Andreas Kalbitz, Brandenburger Abgeordneter und ehemaliger Vorsitzender der AfD-Landtagsfraktion, soll seit Januar 2022 keine Miete für sein Wahlkreisbüro bezahlt haben. Das geht aus einem Bericht von rbb24 hervor. Nun steht dem Politiker ein Verfahren wegen Zweckentfremdung von Abgeordnetengeldern bevor. Die Landtagsverwaltung habe inzwischen weitere Erstattungszahlungen für die Mietkosten des Büros in Königs Wusterhausen ausgesetzt.

Der Vermieter hatte sich dem Bericht nach Ende April an die Landtagsverwaltung gewendet, um ihr mitzuteilen, dass Kalbitz seit Januar 2022 keine Miete mehr bezahlt habe. Daraufhin habe ihm der Vermieter gekündigt und fordere die Räumung des Büros innerhalb von zwei Wochen. Nun stehe der Verdacht im Raum, dass Kalbitz den Mietkostenzuschuss für andere Zwecke eingesetzt habe.

Laut Abgeordnetengesetz haben alle Parlamentarier einen Anspruch auf Erstattung der Kosten für die Anmietung eines Wahlkreisbüros.
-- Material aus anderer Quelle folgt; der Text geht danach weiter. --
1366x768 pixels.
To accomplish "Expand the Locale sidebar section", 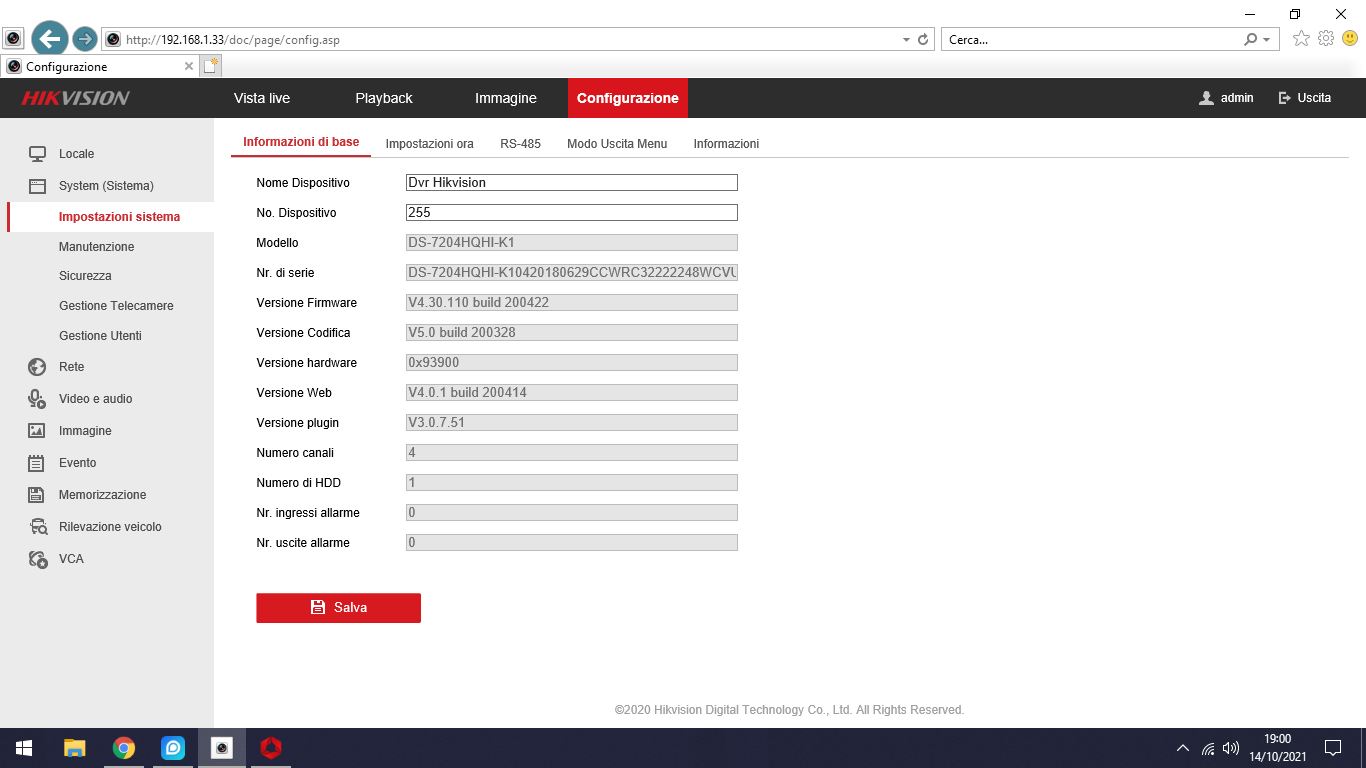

Die Mittel dafür werden aus Steuergeldern finanziert und sind zweckgebunden.

Kalbitz bestreitet Vorwurf: „Alle Kosten sind beglichen“

Der Brandenburger Abgeordnete bestreitet den Vorwurf. Er habe selbst erst in der Presse von der Anschuldigung gelesen. Weder die Landtagsverwaltung noch sein Vermieter hätten sich dazu bei ihm gemeldet. „Aktuell sind alle Kosten beglichen, der Vorhalt einer ‚Zweckentfremdung‘ ist also unzutreffend“, so Kalbitz gegenüber dem RBB.

Kalbitz war vor zwei Jahren wegen „arglistiger Täuschung“ beim Parteieintritt aus der AfD ausgeschlossen worden. Er hatte mehrmals dagegen geklagt.